Chi può chiedere il rimborso delle ritenute versate nel corso delle procedure di pignoramento presso terzi, se la controversia si è estinta per effetto di una transazione?

L’Agenzia delle Entrate, con la Risposta n. 9 pubblicata lo scorso 19 settembre, ha fornito la risposta al quesito.

 

Il caso esaminava la vicenda già passata al vaglio dei giudici di primo grado, nella quale era stata riconosciuta la sussistenza di un rapporto di lavoro subordinato tra un soggetto e una società, con condanna di quest’ultima al versamento dei contributi e delle retribuzioni. La sentenza era stata impugnata ma intanto erano disposti alcuni pignoramenti presso terzi. La società e il lavoratore, infine, mettevano fine alla controversia con una transazione generale novativa.

Secondo la risposta fornita dal Fisco, il soggetto che può chiedere il rimborso è quello pignorato: «nel caso di specie, si è dell’avviso che il soggetto legittimato ad avanzare richiesta di rimborso – che sarà oggetto dell’attività istruttoria da parte dell’Ufficio competente, al fine di individuare sia l’an che il quantum dell’importo spettante – è il soggetto pignorato».

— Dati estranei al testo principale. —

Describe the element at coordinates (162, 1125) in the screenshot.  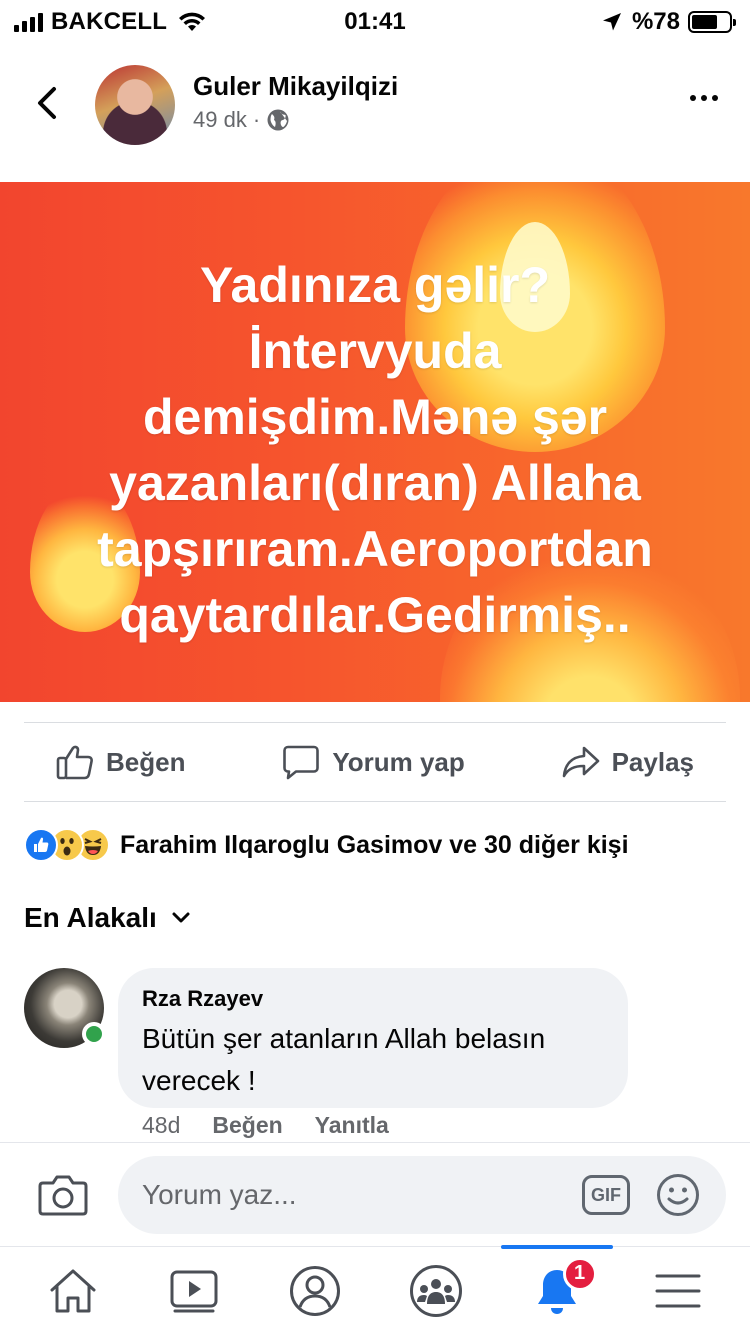
I see `comment-time: 48d` at that location. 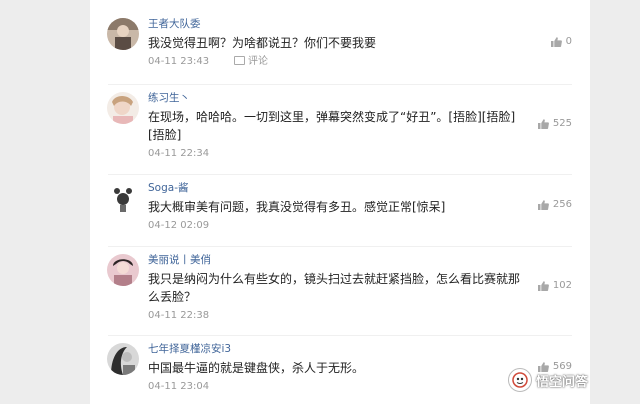 What do you see at coordinates (168, 188) in the screenshot?
I see `comment-username: Soga-酱` at bounding box center [168, 188].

Infatti, l’esborso delle somme era rimasto a carico del soggetto pignorato, in considerazione della circostanza che, nel caso in esame, le ritenute erano state operate su degli importi corrisposti dai terzi pignorati, che poi, nel corso del medesimo anno di percezione erano stati restituiti (in parte) allo stesso soggetto pignorato. Conseguentemente, secondo le Entrate, in tale misura non possono avere assunto natura reddituale rilevante in capo alla società datrice di lavoro.